Segment Start: Source passage
Tuesday, June 20, 2017

Fake perfectionism

It's a fairly known fact that reading too much of webMD could lead to cancer. But yesterday it gave me something called OCPD - Obsessive-Compulsive Personality Disorder. I was totally convinced it was OCPD until my flatmate came up with a different theory - that I was a perfectionist.

Of course I was a perfectionist! How did I not know that?

  • I always make it a point to cut a hexagonal cake into perfect equilateral triangular pieces of 6 or 24
  • I keep formatting my code for proper indentation and could never work with Netbeans or Eclipse because they "look" imperfect
  • I always type words like jQuery and ZopNow with correct capitalisations
  • I feel uncomfortable when confronted with situations where objects are misaligned. To understand this, go to Tea Trails in Koramangala and have a look at the wall frames
  • I get pissed off when someone re-adjusts my "perfect" office chair height. (In case you are that person and reading this, I don't know who you are and I don't know what you want. But if you touch that chair again, I'll look for you. I'll find you, and I will ...)
Segment End: Source passage
* _Tasks to complete_:
a) From the perfectionism post, extract the text starting with "Fake perfectionism" and going on through "not know that?".
b) In the perfectionism post, which two programs does the writer say they could never work with?
The lines after this post are separate material.
Segment Start: Provided information
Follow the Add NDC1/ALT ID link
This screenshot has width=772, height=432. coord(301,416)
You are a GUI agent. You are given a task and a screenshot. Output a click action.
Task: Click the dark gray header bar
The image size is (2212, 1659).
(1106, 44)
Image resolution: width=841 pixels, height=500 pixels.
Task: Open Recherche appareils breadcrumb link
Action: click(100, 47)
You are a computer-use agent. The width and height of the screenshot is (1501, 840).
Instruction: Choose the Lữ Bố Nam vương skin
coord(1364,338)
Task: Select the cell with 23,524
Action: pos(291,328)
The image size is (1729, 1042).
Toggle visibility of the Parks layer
Segment End: Provided information
* _Solutions per task_:
a)
Fake perfectionism

It's a fairly known fact that reading too much of webMD could lead to cancer. But yesterday it gave me something called OCPD - Obsessive-Compulsive Personality Disorder. I was totally convinced it was OCPD until my flatmate came up with a different theory - that I was a perfectionist.

Of course I was a perfectionist! How did I not know that?

b) Netbeans and Eclipse.